Political Economy. in 1899 (United States)

The following information about Political Economy. is from the Cyclopaedia of Political Science, Political Economy, and the Political History of the United States by the Best American and European Writers.

POLITICAL ECONOMY. I. Preliminary Considerations. In a Cyclopædia like the present it would seem that the article Political Economy should form one of the central points of the whole work. It would perhaps be such, if we desired to embrace under this term the various considerations which commend the study of economic science to those whom it interests, and to set forth the many advantages which may be derived from it. It would be so likewise, if in the article Political Economy we attempted to touch upon all the subjects which the science embraces, either for the purpose of showing their importance or their connection. We can not enter into such detail here. We wish simply to define political economy, to give it a point of departure, a formula; to determine its character and object, and to indicate, as far as possible, its extent and limits.

-It would be mistaking the nature of such a task to suppose that it can be performed in a few lines. It is not as easy as one might think at first to give an exact definition of political economy, or at least a satisfactory one, one around which all adepts in the science might rally. Many authors, beginning with Adam Smith, have attempted it, but no one seems to have succeeded. Whatever may be the real merit of certain definitions hitherto given, it is certain that, up to the present time, not a single one has been accepted without dispute. It has even frequently happened (and this is a more serious matter) that the very ones who furnished them, subsequently contradicted or modified them in the course of their works. It would perhaps be more correct to say that there is not one of these definitions to which its author himself remained faithful in the manner in which be conceived and treated his subject. This has caused some of the later teachers of the science to say, that political economy has yet to be defined.

Even if we must blush for the science, says Rossi, the economist must confess that the first question still to be examined is this: ‘What is political economy? what is its object, its extent, its limits?’ There is no reason to blush, we think, for being still obliged to put such a question, when we consider the natural difficulties it presents; but we must agree, with Rossi, that it is still awaiting a solution. A Belgian writer, Arrivabene, has called attention to this truth in his introduction to a translation of Senior’s Lectures on Political Economy, in terms more emphatic than those used by Rossi, bitterly deploring the vagueness, the obscurity, the incoherence, and especially the insufficiency, of all the definitions hazarded by the masters of the science, and calling loudly for a more satisfactory and precise formula. To make this clear, we here reproduce some of the definitions furnished by economists generally considered to be of the highest authority.

-Adam Smith was usually very sparing of definitions. He, however, gave a few here and there, and they characterized or defined, in the course of his work, the science which he treated.

Political economy, considered as a branch of the science of a statesman or legislator, proposes two distinct objects: first, to supply a plentiful revenue or subsistence for the people, or, more properly, to enable them to provide [217] such a revenue or subsistence for themselves; and secondly, to supply the state or commonwealth with a revenue sufficient for the public services. It proposes to enrich both the people and the sovereign.

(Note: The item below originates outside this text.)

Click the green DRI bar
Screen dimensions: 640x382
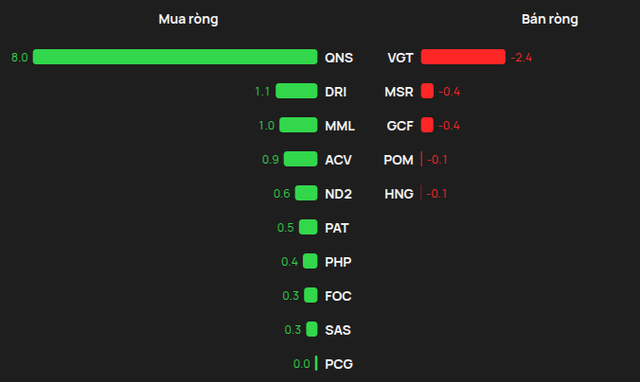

(Wealth of Nations, book iv., introduction.) Without discussing the relative merit of this definition, we shall simply remark that it has in view much less a science than an art, although the idea of a science is put forward in it, and although the word science is to be found in it. The author, in fact, appears to enunciate a series of precepts which would indeed constitute an art; but not an exposition or an explanation of certain natural phenomena, which alone can constitute a science. In substance, if not in form, Adam Smith’s definition is nearly like that given by J. J. Rousseau under the term économie politique, in the Encyclopédie. We know, however, how widely Adam Smith differed from Rousseau, not only in his conclusions, but especially in his manner of treating his subject. On the other hand, his definition differs greatly, as we shall see, from that of J. B. Say, who followed in his footsteps, and looked on the science as Smith himself had done.

-J. B. Say, in the beginning of his treatise, and even as title to this treatise, gave his principal definition of political economy, the one which has since been most frequently reproduced:

A Treatise on Political Economy, or a simple exposition of the manner in which wealth is produced, distributed and consumed.

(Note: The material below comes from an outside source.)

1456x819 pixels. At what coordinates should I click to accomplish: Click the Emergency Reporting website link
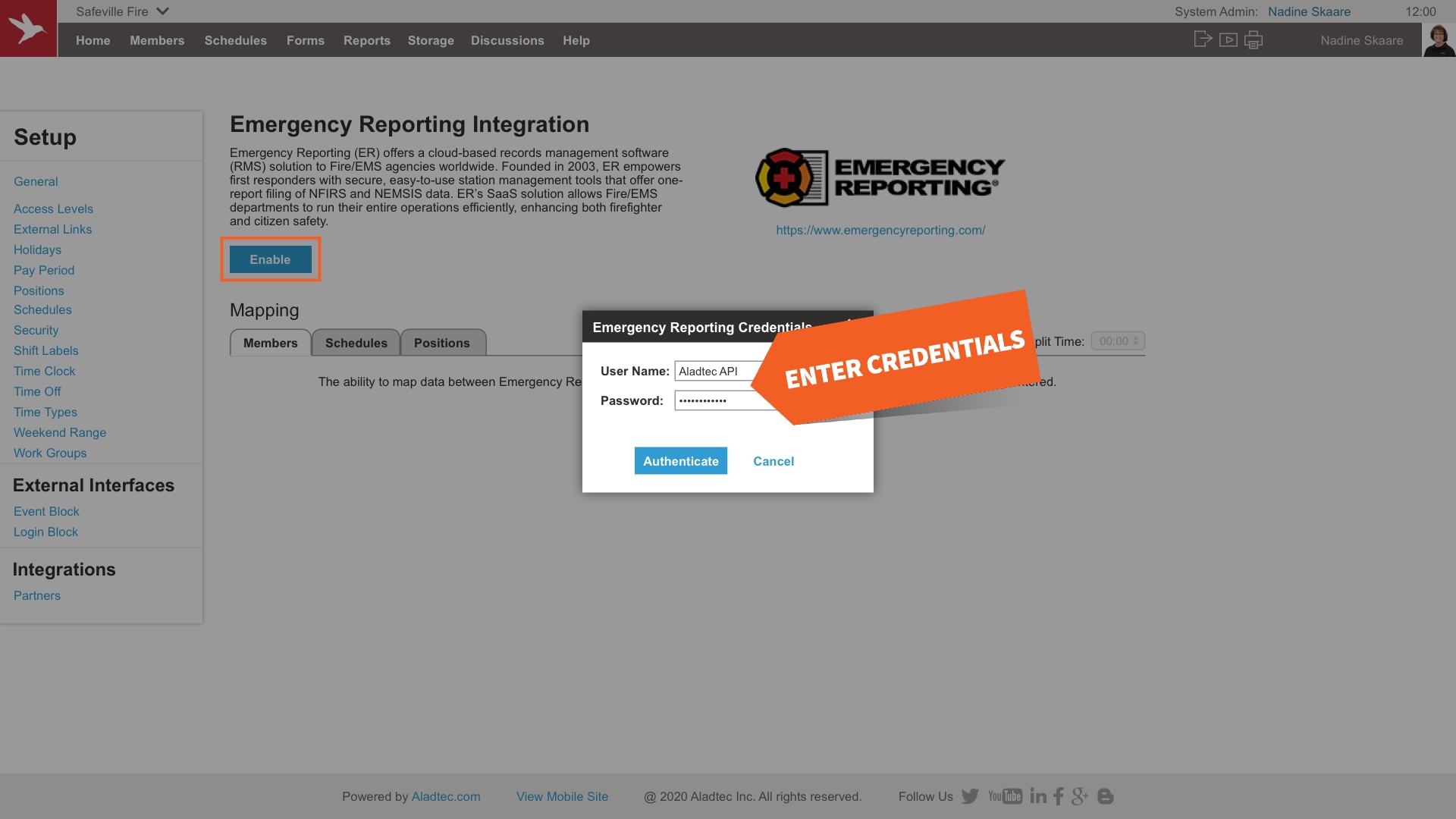click(x=880, y=230)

Whatever may be thought of this formula, it is at least very much superior to that of Adam Smith, in this especially, that it suggests the idea of a real science, and not merely of an art, since it describes an exposition or explanation of certain phenomena presented to our observation. But is this formula really satisfactory? and will it be final? Assuredly not. Men may still disagree as to the nature of the phenomena which it presents for the study of economists, as well as to the extent of the field which it opens to their exploration. And this all the more, since on this last point especially J. B. Say has not always been consistent with himself. In the formula which we have just quoted, he seems to confine the economist to a study of the material facts relating to the production and distribution of wealth; but elsewhere, notably in his Cours, he brings into its domain all facts relating to social life.

The object of political economy, he says, seems till now to have been restricted to a knowledge of the laws which govern the production, distribution and consumption of wealth. This is how I considered it myself in my Traité d’Economie Politique.

Still, he adds, it may be seen, even in that work, that the science touches everything in human society, and embraces the whole social system.

(Cours d’économie politique, p. 4.) We might add, that in other parts of his works J. B. Say again defines political economy in a way altogether different from that in which he defined it in his Traité and his Cours. The following, for instance, taken from manuscript notes found after his death, has sometimes been quoted:

Political economy is the science of the interests of society, and like every real science is founded on experience, the results of which, grouped and arranged methodically, are principles and general truths.

But it is evident that this is less a definition than a qualification, such as every author has the right to introduce in the course of his works, in order to bring out the dignity and importance of the subject he is treating.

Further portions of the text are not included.